Supplied entries:
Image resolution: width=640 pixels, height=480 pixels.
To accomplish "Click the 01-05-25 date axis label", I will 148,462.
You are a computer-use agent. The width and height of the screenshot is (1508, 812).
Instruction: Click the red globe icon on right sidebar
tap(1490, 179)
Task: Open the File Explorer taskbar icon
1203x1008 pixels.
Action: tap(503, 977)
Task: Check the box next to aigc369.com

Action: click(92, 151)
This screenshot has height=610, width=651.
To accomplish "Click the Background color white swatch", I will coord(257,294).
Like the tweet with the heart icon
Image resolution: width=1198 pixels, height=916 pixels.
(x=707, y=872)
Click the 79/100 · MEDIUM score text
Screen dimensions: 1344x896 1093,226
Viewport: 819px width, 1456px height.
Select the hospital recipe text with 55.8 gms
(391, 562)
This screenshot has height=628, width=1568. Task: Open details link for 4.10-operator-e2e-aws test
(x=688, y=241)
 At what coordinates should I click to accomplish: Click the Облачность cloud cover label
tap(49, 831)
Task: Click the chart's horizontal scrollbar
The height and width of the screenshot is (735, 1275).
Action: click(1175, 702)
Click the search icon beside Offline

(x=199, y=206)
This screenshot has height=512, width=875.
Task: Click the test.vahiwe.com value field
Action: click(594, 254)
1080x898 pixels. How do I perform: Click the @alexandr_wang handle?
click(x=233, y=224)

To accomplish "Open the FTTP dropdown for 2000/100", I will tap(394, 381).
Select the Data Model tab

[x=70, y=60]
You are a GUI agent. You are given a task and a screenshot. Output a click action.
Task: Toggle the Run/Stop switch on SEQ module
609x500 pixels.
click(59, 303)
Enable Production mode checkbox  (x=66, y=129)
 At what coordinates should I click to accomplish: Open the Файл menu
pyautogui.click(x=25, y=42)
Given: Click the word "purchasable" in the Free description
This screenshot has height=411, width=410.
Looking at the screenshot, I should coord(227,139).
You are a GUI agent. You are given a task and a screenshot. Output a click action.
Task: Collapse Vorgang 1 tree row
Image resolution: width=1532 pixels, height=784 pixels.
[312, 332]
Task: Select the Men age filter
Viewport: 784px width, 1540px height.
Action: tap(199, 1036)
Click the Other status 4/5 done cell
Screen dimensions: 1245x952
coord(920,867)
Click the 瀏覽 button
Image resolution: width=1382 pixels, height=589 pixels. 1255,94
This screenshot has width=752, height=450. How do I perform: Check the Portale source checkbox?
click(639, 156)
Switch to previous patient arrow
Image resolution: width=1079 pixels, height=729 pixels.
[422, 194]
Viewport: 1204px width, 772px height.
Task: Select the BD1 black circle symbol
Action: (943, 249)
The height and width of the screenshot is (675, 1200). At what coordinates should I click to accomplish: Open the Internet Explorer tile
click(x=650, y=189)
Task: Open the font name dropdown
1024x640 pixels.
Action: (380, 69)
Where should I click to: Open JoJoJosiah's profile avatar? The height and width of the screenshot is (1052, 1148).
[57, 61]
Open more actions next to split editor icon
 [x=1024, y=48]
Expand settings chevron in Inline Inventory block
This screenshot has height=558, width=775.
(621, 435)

Exercise aim:
All of the entries should be transcribed exactly as they appear.

Solution for this task:
Image resolution: width=640 pixels, height=480 pixels.
To accomplish "Click the 01-05-25 date axis label", I will 148,462.
You are a computer-use agent. The width and height of the screenshot is (1508, 812).
Instruction: Click the red globe icon on right sidebar
tap(1490, 179)
Task: Open the File Explorer taskbar icon
1203x1008 pixels.
Action: tap(503, 977)
Task: Check the box next to aigc369.com

Action: click(92, 151)
This screenshot has height=610, width=651.
To accomplish "Click the Background color white swatch", I will coord(257,294).
Like the tweet with the heart icon
Image resolution: width=1198 pixels, height=916 pixels.
(x=707, y=872)
Click the 79/100 · MEDIUM score text
Screen dimensions: 1344x896 1093,226
Viewport: 819px width, 1456px height.
Select the hospital recipe text with 55.8 gms
(391, 562)
This screenshot has height=628, width=1568. Task: Open details link for 4.10-operator-e2e-aws test
(x=688, y=241)
 At what coordinates should I click to accomplish: Click the Облачность cloud cover label
tap(49, 831)
Task: Click the chart's horizontal scrollbar
The height and width of the screenshot is (735, 1275).
Action: click(1175, 702)
Click the search icon beside Offline

(x=199, y=206)
This screenshot has height=512, width=875.
Task: Click the test.vahiwe.com value field
Action: click(594, 254)
1080x898 pixels. How do I perform: Click the @alexandr_wang handle?
click(x=233, y=224)

To accomplish "Open the FTTP dropdown for 2000/100", I will tap(394, 381).
Select the Data Model tab

[x=70, y=60]
You are a GUI agent. You are given a task and a screenshot. Output a click action.
Task: Toggle the Run/Stop switch on SEQ module
609x500 pixels.
click(59, 303)
Enable Production mode checkbox  (x=66, y=129)
 At what coordinates should I click to accomplish: Open the Файл menu
pyautogui.click(x=25, y=42)
Given: Click the word "purchasable" in the Free description
This screenshot has height=411, width=410.
Looking at the screenshot, I should coord(227,139).
You are a GUI agent. You are given a task and a screenshot. Output a click action.
Task: Collapse Vorgang 1 tree row
Image resolution: width=1532 pixels, height=784 pixels.
[312, 332]
Task: Select the Men age filter
Viewport: 784px width, 1540px height.
Action: tap(199, 1036)
Click the Other status 4/5 done cell
Screen dimensions: 1245x952
coord(920,867)
Click the 瀏覽 button
Image resolution: width=1382 pixels, height=589 pixels. 1255,94
This screenshot has width=752, height=450. How do I perform: Check the Portale source checkbox?
click(639, 156)
Switch to previous patient arrow
Image resolution: width=1079 pixels, height=729 pixels.
[422, 194]
Viewport: 1204px width, 772px height.
Task: Select the BD1 black circle symbol
Action: (943, 249)
The height and width of the screenshot is (675, 1200). At what coordinates should I click to accomplish: Open the Internet Explorer tile
click(x=650, y=189)
Task: Open the font name dropdown
1024x640 pixels.
Action: (380, 69)
Where should I click to: Open JoJoJosiah's profile avatar? The height and width of the screenshot is (1052, 1148).
[57, 61]
Open more actions next to split editor icon
 [x=1024, y=48]
Expand settings chevron in Inline Inventory block
This screenshot has height=558, width=775.
(621, 435)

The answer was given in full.